Между тем, жизнь шла вперед и предъявляла к революционерам все большие и большие требования.

Организованные рабочие завели связи с крестьянами. Пропаганда идей политической свободы усваивалась крестьянами, хотя и с большим трудом. Но все же и в темной крестьянской среде проснулось стремление к свету. Крестьяне настойчиво просили книжек, «где говорится про подати да про землю». Осенью 1901 г. несколько сагитированных крестьян обратились к комитету с предложением распространить 2—3 тысячи брошюр среди крестьянского и казачьего населения Северного Кавказа и Донской области. Распространение предполагалось произвести при помощи остроумного способа. Осенью в этих краях устраиваются громадные ярмарки, которые стягивают к себе крестьян из различных местностей на протяжении 60 — 70 и даже 100 верст. Во время ярмарочной сутолоки стоит разбросать по телегам или просто в толпе брошюрки, — и через день-два они попадут в самые отдаленные уголки. Но комитет был беспомощен, и просьбы, и настояния крестьян, а также желание их оплатить из скудных средств своих стоимость брошюр — не привели ни к чему.

В мае 1901 г. среди шахтеров Александровско-Грушевского района было распространено 200—300 майских прокламаций. На рудниках собирались группы в 50—100 шахтеров, читали вслух прокламации и кричали «ура». Сами шахтеры собрали 8 руб. и послали в Ростов одного рабочего купить еще таких «писем». Но и их желание осталось неудовлетворенным благодаря бессилию комитета.

== == ==

= Список заданий =
[A] Сколько денег, по словам отрывка, собрали сами шахтеры, чтобы послать рабочего в Ростов?
[B] Выведите дословно часть отрывка, начиная со слов «В мае 1901 г.» и продолжая до слов «благодаря бессилию комитета.» включительно.

= Извлеченные данные =
== == ==

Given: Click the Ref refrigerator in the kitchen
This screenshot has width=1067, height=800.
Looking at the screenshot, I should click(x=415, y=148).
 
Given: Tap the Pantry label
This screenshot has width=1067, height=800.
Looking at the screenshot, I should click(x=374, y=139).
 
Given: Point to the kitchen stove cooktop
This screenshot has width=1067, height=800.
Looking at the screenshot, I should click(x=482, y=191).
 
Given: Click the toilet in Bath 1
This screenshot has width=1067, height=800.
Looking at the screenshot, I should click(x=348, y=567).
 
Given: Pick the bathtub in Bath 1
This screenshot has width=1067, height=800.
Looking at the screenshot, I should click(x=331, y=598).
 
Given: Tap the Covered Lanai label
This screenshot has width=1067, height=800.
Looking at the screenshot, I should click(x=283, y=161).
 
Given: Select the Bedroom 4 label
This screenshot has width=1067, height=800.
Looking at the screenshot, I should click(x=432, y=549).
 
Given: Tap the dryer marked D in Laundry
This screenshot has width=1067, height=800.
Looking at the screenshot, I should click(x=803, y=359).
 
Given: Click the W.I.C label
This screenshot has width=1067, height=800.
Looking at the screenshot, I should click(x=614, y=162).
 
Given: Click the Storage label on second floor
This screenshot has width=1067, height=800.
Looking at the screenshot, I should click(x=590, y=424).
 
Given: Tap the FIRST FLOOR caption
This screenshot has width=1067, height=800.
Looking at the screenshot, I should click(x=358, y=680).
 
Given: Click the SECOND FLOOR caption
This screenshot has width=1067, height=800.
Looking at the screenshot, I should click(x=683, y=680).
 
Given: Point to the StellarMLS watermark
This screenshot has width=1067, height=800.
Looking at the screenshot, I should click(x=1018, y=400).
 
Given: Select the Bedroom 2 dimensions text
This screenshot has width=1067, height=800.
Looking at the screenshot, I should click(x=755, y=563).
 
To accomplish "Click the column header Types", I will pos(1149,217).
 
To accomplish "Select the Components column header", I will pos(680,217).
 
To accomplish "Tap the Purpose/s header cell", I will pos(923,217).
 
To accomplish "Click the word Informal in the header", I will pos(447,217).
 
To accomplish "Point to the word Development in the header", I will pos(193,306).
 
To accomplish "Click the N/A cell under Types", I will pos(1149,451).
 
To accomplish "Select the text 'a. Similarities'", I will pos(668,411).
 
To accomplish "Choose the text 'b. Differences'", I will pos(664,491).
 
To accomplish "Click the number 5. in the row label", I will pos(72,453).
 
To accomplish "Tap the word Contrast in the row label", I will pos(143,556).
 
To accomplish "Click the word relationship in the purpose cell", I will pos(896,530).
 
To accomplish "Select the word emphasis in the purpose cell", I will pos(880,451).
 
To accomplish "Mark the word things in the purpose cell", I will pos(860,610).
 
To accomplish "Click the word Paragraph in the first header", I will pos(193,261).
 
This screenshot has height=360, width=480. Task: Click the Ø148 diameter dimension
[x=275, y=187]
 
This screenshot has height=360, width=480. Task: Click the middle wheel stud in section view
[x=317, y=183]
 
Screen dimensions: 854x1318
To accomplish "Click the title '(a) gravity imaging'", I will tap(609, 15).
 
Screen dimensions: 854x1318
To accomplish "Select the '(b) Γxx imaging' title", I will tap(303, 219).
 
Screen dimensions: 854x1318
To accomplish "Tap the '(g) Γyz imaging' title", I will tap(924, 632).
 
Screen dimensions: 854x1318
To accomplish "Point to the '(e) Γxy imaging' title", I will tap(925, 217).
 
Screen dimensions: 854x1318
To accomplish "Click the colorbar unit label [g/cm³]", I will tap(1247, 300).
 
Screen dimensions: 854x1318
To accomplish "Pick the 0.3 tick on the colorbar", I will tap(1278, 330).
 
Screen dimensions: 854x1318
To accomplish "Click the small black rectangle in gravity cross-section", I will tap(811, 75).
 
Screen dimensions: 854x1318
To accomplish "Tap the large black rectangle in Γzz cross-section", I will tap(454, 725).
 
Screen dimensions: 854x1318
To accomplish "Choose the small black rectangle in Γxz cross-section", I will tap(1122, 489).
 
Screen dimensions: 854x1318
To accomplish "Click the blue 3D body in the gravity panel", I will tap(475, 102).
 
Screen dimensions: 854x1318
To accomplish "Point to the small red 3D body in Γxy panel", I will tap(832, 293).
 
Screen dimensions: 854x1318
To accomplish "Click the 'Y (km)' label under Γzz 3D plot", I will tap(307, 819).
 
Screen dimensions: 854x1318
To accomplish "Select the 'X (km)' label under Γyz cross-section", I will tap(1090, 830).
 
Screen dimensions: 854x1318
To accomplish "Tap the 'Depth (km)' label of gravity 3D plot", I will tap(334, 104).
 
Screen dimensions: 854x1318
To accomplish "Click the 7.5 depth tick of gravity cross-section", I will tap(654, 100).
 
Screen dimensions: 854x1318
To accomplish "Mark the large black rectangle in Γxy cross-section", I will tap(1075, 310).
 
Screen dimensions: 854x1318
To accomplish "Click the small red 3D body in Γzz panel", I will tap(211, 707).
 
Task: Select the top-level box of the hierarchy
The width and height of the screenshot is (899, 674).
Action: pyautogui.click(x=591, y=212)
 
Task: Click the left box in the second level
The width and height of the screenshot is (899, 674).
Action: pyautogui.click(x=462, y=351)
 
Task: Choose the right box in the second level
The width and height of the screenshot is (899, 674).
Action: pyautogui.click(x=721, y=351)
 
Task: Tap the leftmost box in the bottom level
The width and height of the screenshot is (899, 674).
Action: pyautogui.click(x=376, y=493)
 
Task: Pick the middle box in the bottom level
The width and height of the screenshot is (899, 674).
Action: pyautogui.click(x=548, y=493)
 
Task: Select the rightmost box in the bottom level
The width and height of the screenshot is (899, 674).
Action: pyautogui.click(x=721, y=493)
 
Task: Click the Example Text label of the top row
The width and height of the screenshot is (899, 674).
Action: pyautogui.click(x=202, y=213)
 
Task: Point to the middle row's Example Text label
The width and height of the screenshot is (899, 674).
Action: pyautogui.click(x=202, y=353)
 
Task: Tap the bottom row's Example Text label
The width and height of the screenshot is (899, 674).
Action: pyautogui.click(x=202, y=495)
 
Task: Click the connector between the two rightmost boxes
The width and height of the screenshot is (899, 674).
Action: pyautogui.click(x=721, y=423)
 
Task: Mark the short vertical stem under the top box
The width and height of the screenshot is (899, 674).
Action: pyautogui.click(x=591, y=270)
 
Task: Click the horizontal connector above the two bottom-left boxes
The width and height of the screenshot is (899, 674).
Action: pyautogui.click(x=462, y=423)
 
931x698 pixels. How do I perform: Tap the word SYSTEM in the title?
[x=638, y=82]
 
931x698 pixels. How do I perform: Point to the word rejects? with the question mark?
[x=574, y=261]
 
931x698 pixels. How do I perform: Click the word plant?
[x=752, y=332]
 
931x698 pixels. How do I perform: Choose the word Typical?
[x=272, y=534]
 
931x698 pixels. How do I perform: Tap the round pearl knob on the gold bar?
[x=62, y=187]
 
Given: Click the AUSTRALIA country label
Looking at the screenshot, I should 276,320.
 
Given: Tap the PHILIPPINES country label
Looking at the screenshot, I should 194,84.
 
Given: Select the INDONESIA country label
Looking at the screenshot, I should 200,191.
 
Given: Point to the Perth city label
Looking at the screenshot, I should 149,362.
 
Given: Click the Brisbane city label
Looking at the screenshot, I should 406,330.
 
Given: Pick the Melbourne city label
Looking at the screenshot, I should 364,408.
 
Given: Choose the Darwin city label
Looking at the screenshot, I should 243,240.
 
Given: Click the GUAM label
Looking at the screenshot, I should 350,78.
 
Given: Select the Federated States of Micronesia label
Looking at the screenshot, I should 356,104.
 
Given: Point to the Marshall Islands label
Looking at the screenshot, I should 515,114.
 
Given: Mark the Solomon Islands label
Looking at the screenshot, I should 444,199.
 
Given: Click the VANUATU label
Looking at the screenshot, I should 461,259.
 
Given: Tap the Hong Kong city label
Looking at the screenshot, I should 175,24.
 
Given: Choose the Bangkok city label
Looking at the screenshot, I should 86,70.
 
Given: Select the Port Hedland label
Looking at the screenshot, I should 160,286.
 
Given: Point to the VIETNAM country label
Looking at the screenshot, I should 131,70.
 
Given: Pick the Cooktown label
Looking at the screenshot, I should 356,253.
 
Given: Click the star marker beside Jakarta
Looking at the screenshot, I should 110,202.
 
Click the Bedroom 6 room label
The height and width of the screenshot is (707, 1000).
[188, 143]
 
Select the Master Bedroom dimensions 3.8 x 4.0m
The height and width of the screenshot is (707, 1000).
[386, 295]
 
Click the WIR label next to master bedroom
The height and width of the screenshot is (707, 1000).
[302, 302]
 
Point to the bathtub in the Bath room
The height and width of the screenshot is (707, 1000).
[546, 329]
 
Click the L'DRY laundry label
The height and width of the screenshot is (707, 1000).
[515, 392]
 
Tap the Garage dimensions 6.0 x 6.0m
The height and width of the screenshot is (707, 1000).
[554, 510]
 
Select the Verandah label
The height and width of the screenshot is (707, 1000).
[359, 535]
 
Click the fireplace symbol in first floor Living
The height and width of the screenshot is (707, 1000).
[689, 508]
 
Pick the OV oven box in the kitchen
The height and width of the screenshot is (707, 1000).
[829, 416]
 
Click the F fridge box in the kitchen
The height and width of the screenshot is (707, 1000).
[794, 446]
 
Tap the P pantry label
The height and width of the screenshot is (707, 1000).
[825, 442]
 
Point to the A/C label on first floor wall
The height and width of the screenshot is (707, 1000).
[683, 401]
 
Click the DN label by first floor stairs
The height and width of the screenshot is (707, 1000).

== == ==

= Ответы =
[A] 8 рублей.

[B]
В мае 1901 г. среди шахтеров Александровско-Грушевского района было распространено 200—300 майских прокламаций. На рудниках собирались группы в 50—100 шахтеров, читали вслух прокламации и кричали «ура». Сами шахтеры собрали 8 руб. и послали в Ростов одного рабочего купить еще таких «писем». Но и их желание осталось неудовлетворенным благодаря бессилию комитета.